The mind-over-matter conundrum

 

The  aim of all bandsters is to "hit their sweet spot", i.e. achieve perfect food restriction. The goal will initially be weight loss (generally for the first year), and thereafter maintenance of a reduced weight. Clearly for the former you will need slightly more restriction than for the latter, although what often happens is  that the initial period is also one of unlearning pathological eating habits and (hopefully) starting or intensifying a fitness program (i.e. increased energy expenditure).

I think it needs to be spelled out clearly that, certainly for the initial weight loss period, perfect restriction sometimes means being so tight that you experience some regurgitation of food, drink and saliva - known as "productive burps" (PBs). Patients who are horrified by this prospect and the consequent need to develop strategies to hide PBs from others in a social context (inevitably there are now US companies marketing fashion accessories that serve this purpose) are unlikely to find success with AGB implantation and should probably choose a different WLS strategy, perhaps involving a malabsorptive approach. While you should attempt to avoid a scenario where you regularly PB small quantities of food to ensure you don't cause damage to the placement of the band, it does happen to most bandsters at some stage in their journey so you need to be prepared while you are at your tightest restriction. Joining a support group, particularly an expert patient group like WLS info is the ideal way to compare notes with other bandsters on strategies.

Naturally, not everybody can realistically expect to to attain perfect restriction, and - confusingly - even if someone has hit their sweet spot at some time the restriction does not necessarily stay constant despite no change in filling volume!

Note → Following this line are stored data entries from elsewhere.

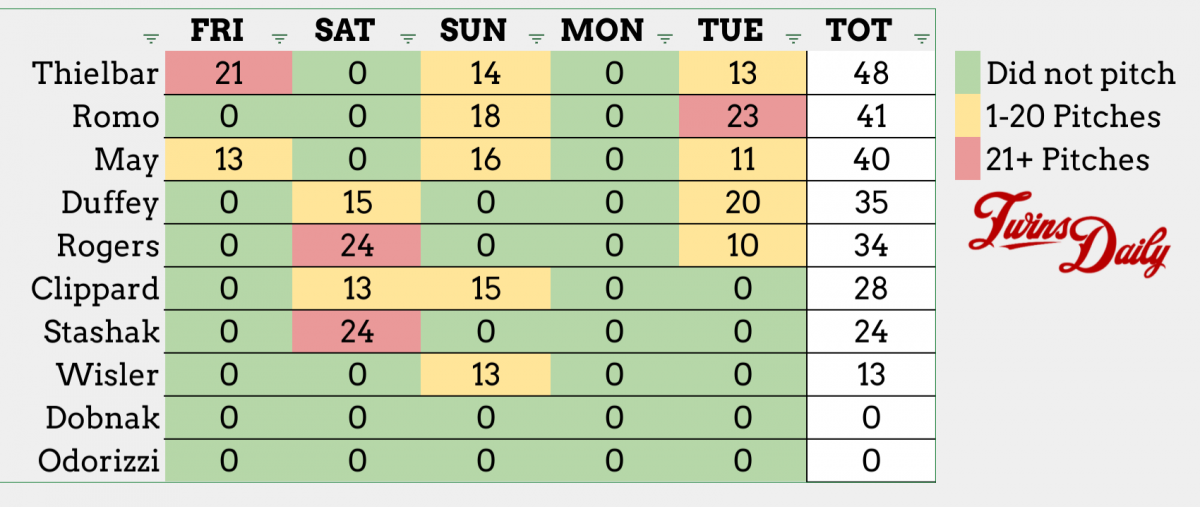The width and height of the screenshot is (1200, 507).
Task: Open the filter dropdown for the FRI column
Action: pyautogui.click(x=279, y=39)
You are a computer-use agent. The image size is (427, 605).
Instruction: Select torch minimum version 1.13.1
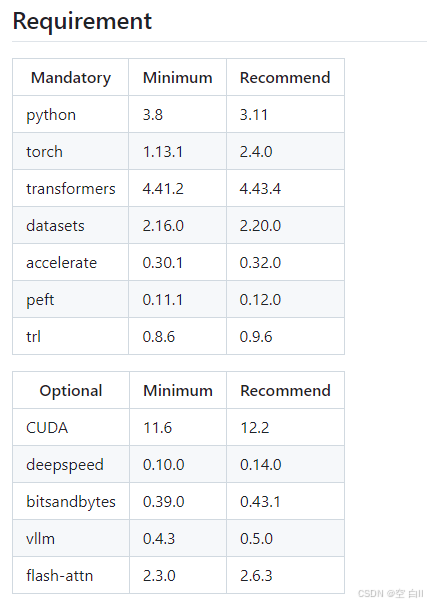(163, 152)
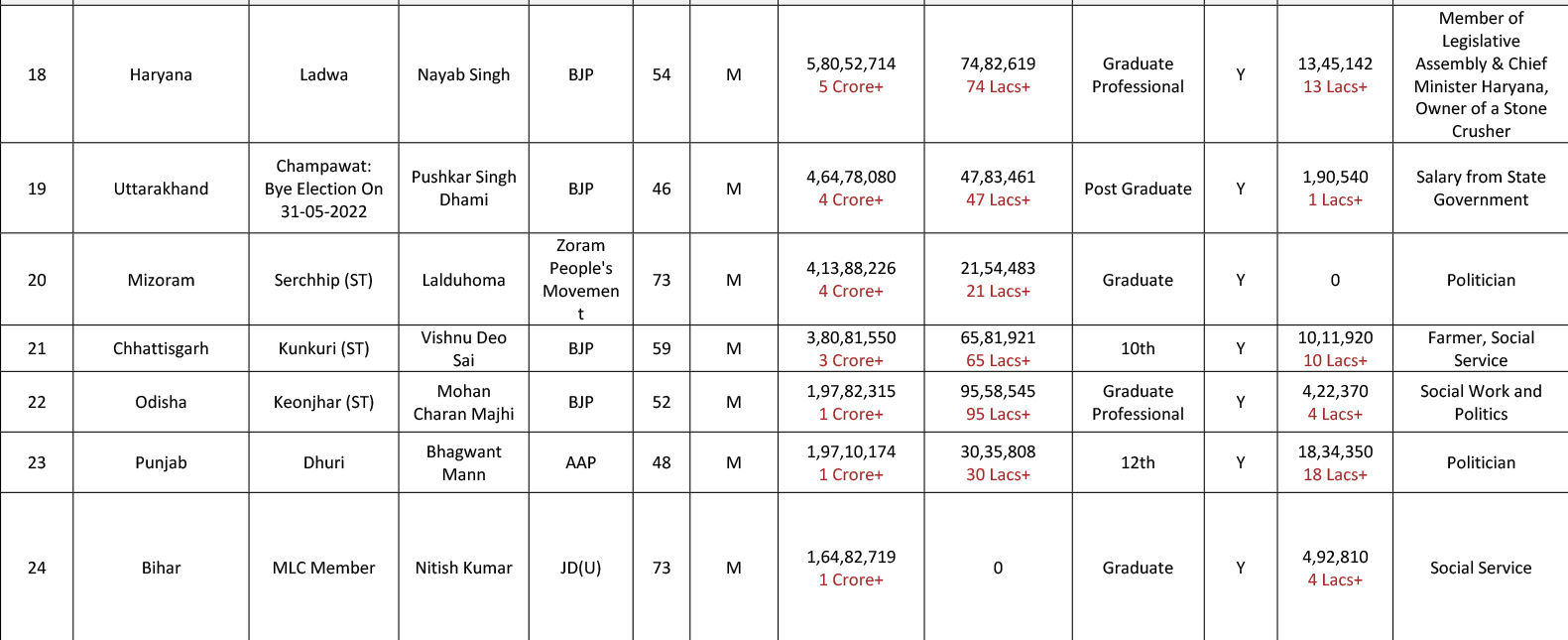Click the Pushkar Singh Dhami cell
Image resolution: width=1568 pixels, height=640 pixels.
[463, 189]
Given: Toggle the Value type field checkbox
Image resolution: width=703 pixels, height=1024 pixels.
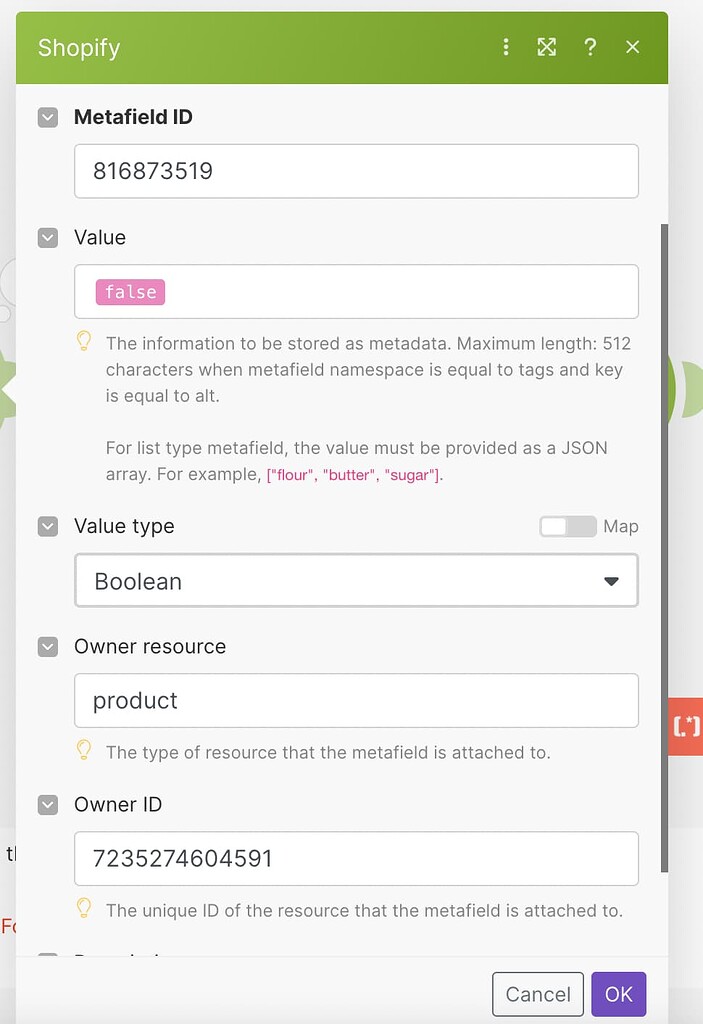Looking at the screenshot, I should 48,526.
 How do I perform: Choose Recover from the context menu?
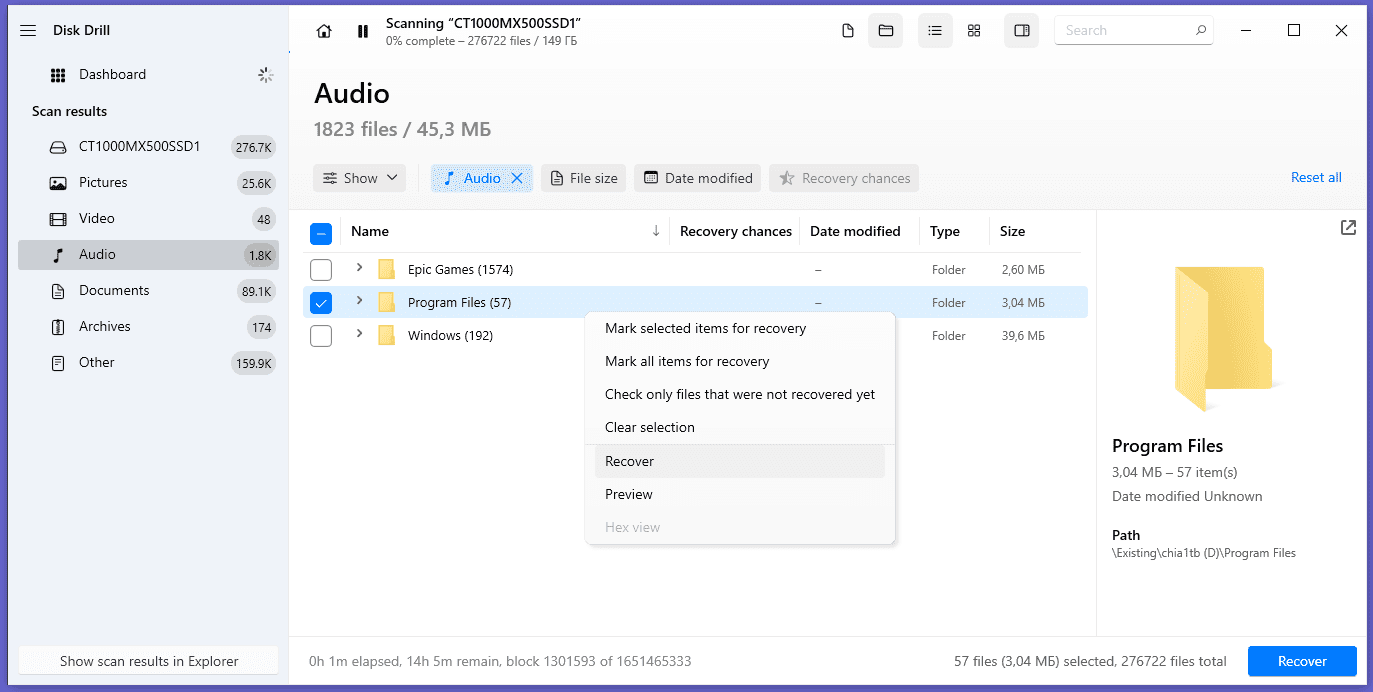(x=630, y=461)
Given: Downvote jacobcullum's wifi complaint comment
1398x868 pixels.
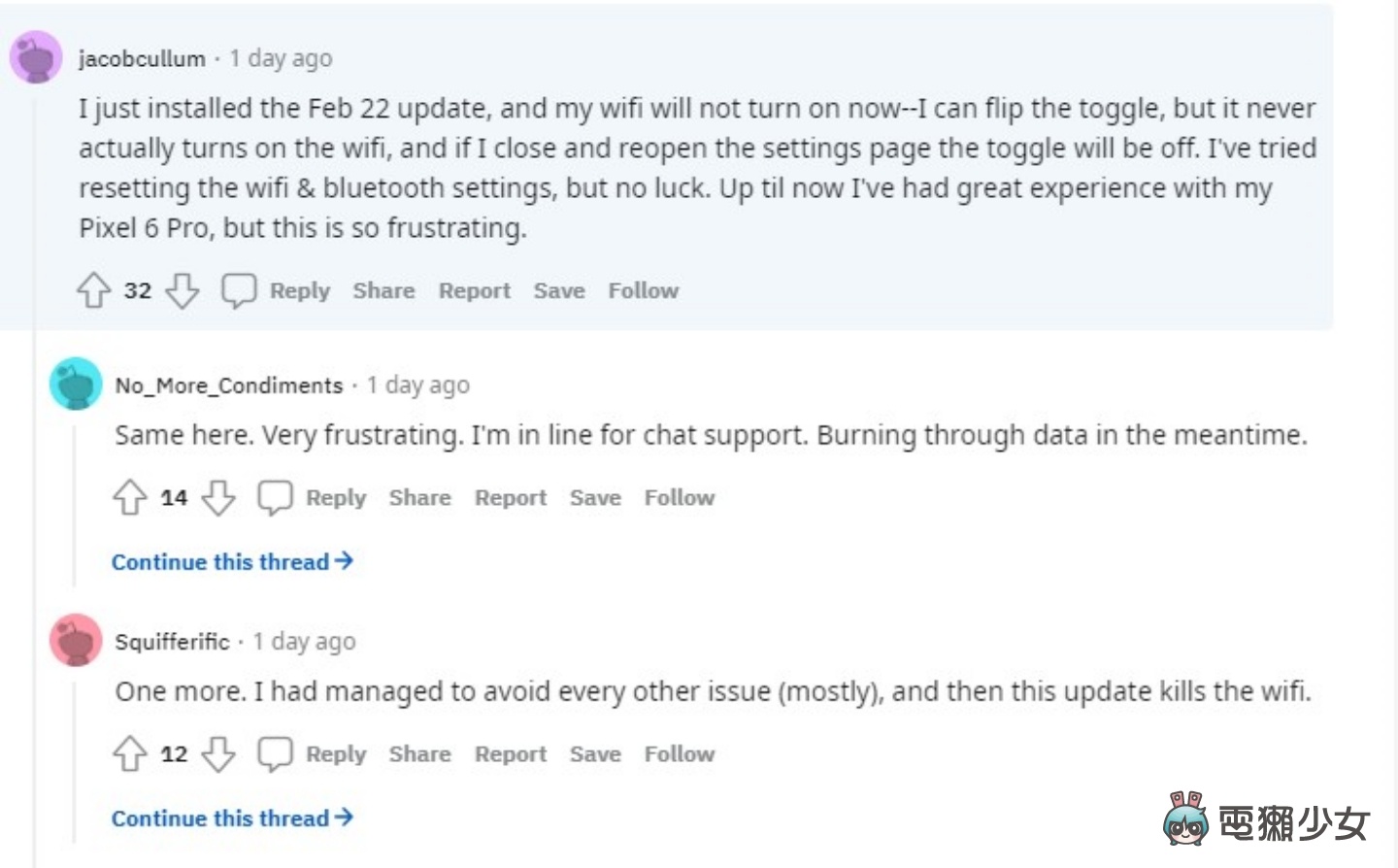Looking at the screenshot, I should (x=182, y=289).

Undoubtedly an adjustable gastric band can help most people to lose weight. Those that fail to achieve any meaningful weight loss generally do so because either they do not understand how the band works (I have met several patients who had not realised that, following the initial operation, several fills were required to achieve adequate restriction, and never having received the fills had written off their band as a con job), or because they fail to change fundamentally unsound eating habits.

It is definitely possible to overcome the limits imposed by a restrictive WLS approach by adjusting your intake to whatever will physically pass beyond the restriction while maximising the caloric content of what you can eat and drink to such an extent that you end up gaining weight rather than losing it (I know several patients struggling with this). A mindframe adjustment is a necessary part of the overall strategy!

At the end of the day the best approach is a holistic one which takes all factors -  headspace, eating habits, energy expenditure, restriction, financial considerations, support systems, etc, into account and relies on an honest and trusting relationship between patient and therapist(s) [surgical, medical and otherwise].